BEIRUT: Mock gallows nooses tied to brooms: Lebanese protesters on Saturday clamored for bloody revenge against a leadership they blame for the massive blast that engulfed their capital. "There is hatred and there is blood between us and our authorities," said Najib Farah, a 35-year-old protester in central Beirut. "The people want revenge." On a street leading to parliament, young men lobbed stones at security forces who replied with tear gas, a familiar sight in Lebanon since last October. Thousands of young men and women earlier revived the main camp of a months-long protest movement, some of them carrying portraits of blast victims and a banner bearing the names of the dead.
They pinned the blame for Tuesday's mega-blast at Beirut port on leaders they say deserve nothing less than the fate of the 158 people who died as a result. "My government murdered my people," read one sign. "You were corrupt, now you are criminals," read another. The explosion that disfigured the city and shocked the world is widely perceived as a direct consequence of the incompetence and corruption that have come to define Lebanon's ruling class.
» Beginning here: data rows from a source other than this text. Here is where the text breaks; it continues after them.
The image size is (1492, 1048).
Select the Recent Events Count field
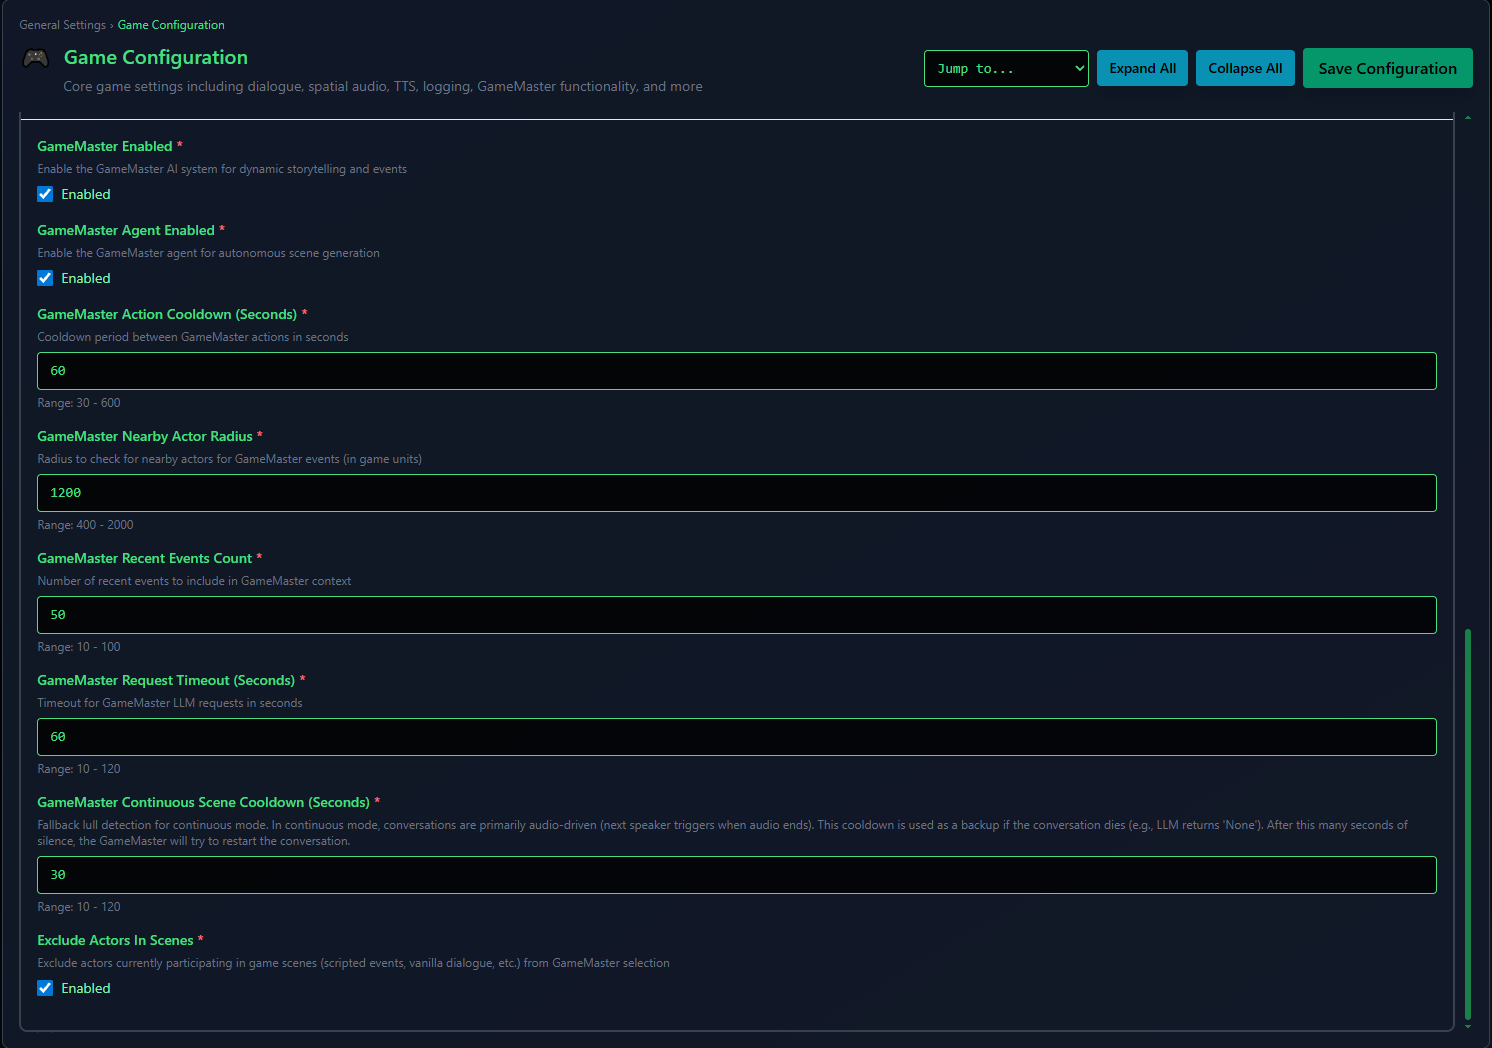tap(736, 615)
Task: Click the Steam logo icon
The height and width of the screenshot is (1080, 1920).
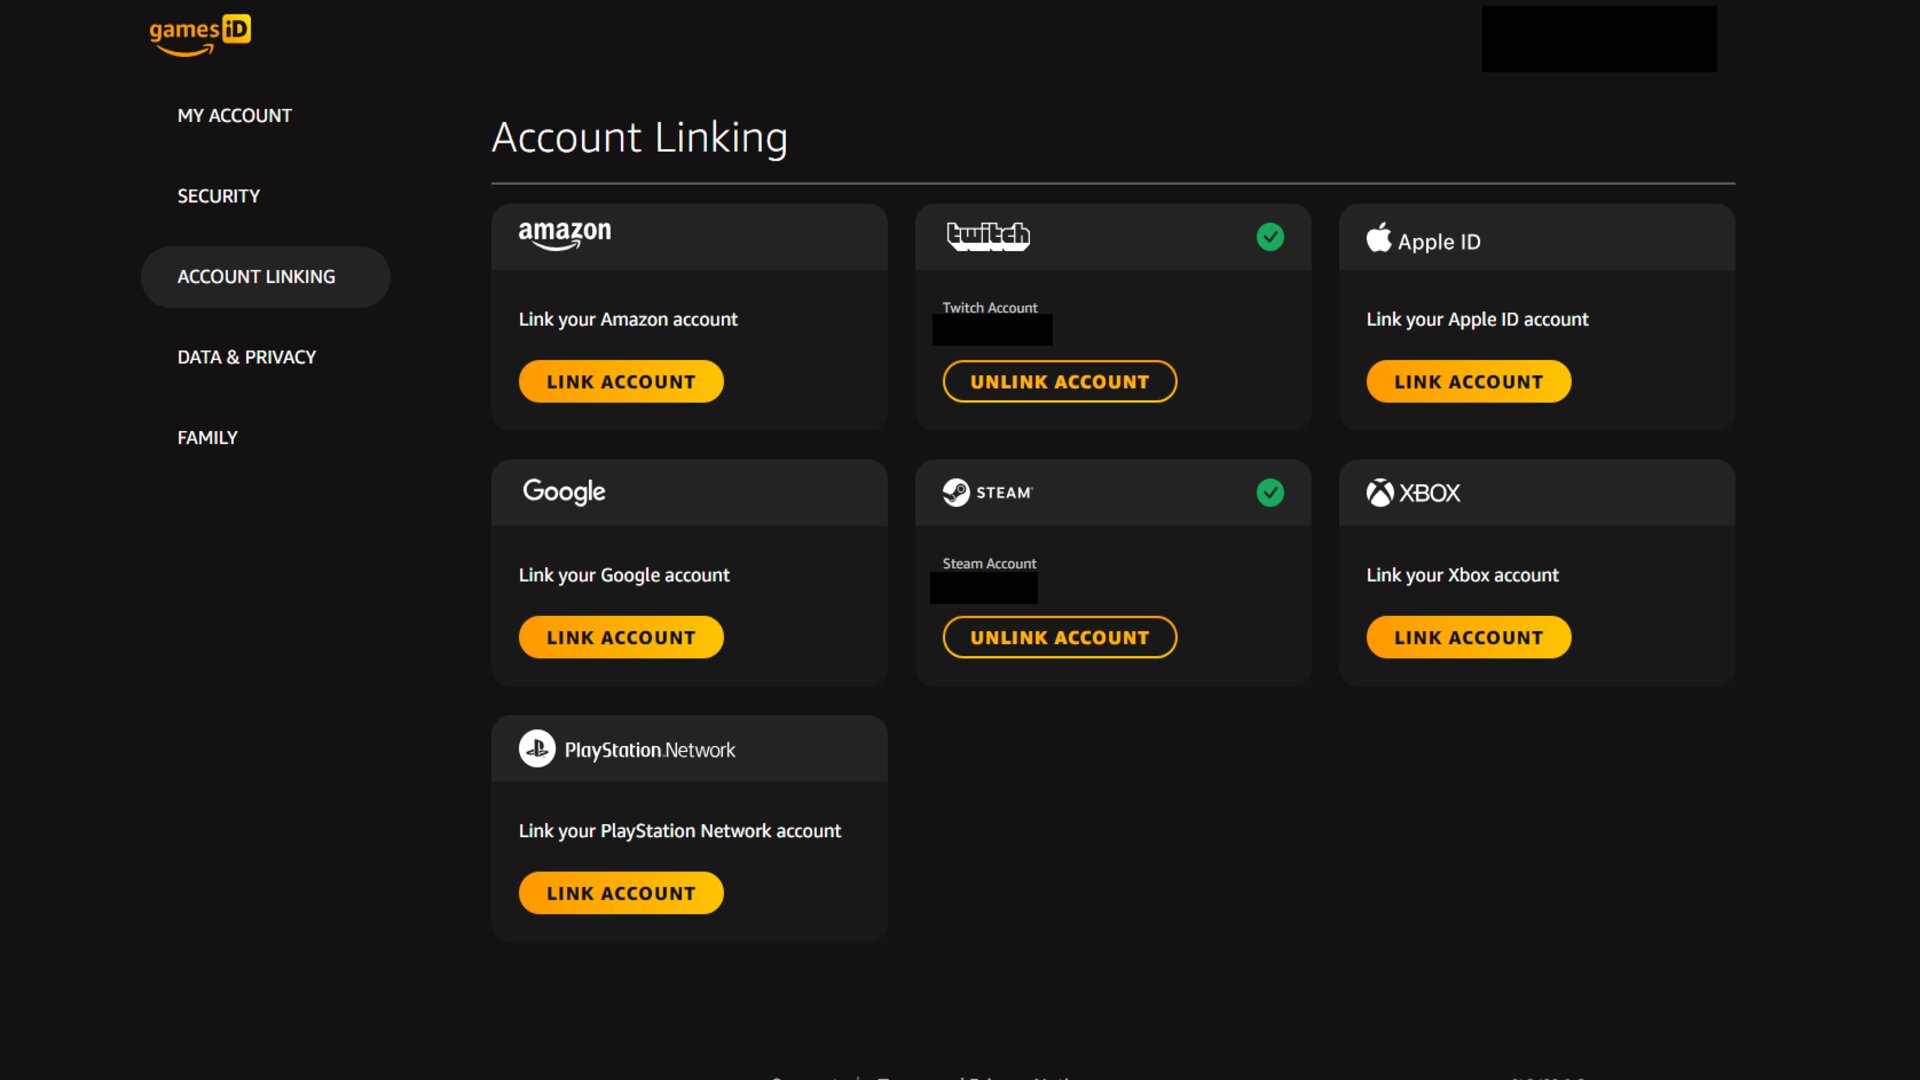Action: 953,491
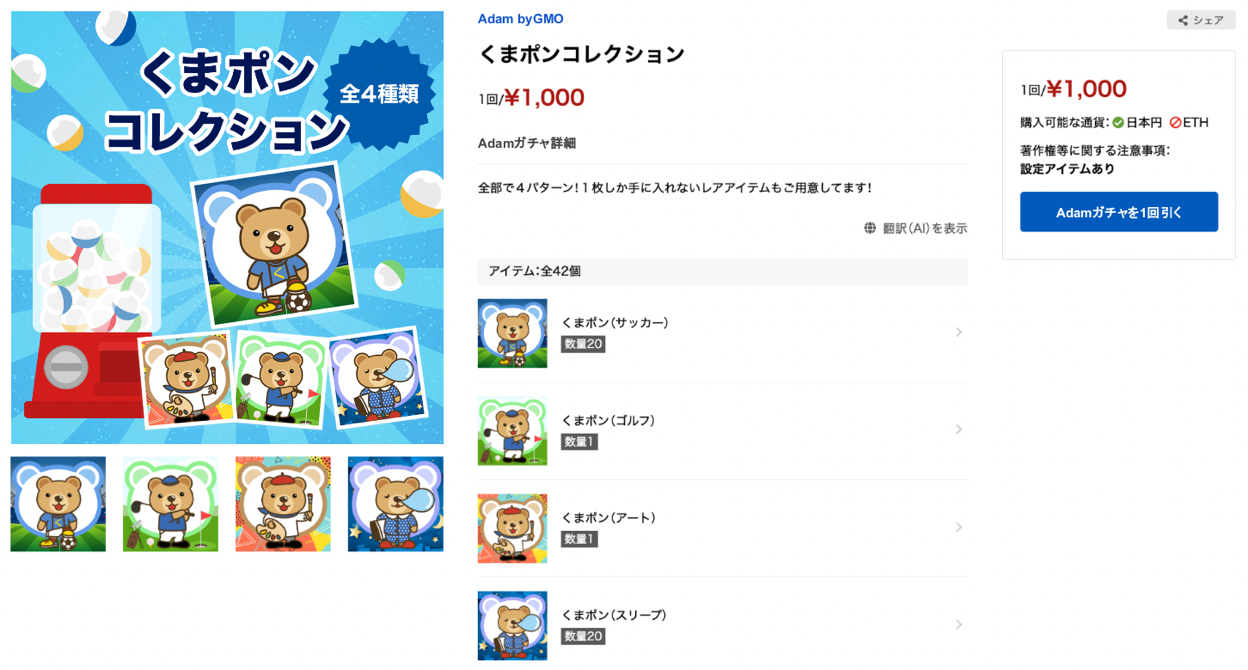Click the green checkmark next to 日本円
The height and width of the screenshot is (670, 1248).
pos(1118,123)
After a morning of funerals, protesters marched through the wreckage caused by the monster explosion that killed over 150 people, wounded 6,000 and left an estimated 300,000 temporarily homeless. The crowds that converged on Martyrs Square breathed new life into a protest movement that started in October but was snuffed out a few months later by the coronavirus pandemic and a crippling economic crisis. "There is now an opportunity for real change, it's not like the other demonstrations since October," Farah told AFP.
'Them or us'
Demonstrators walked over shards of glass from gutted windows, chanting: "Revenge, revenge, until this regime reaches an end." Carrying a broom with a noose attached to it, Jad, a 25 year-old advertising professional, complained that the state was nowhere to be seen in the huge and ongoing cleanup effort across the city. "Everything is trashed, we have had to repair the streets for three days, while there is no government presence at all," he said. "We are walking on the rubble of our city." This compounded the boiling anger many ordinary Lebanese have felt towards authorities since the blast.
"We are still under shock, but we know one thing for sure: we are going to wipe the floor with them," he told AFP. For a Lebanese public already crumbling under financial woes and beset by economic disillusionment, Tuesday's blast was the straw that broke the camel's back. Lebanon's worse political crisis in decades has plunged nearly half of the country's population into poverty, up from a third before the crisis. A coronavirus outbreak further shuttered an economy that must now contend with more than $3 billion in damages from the blast.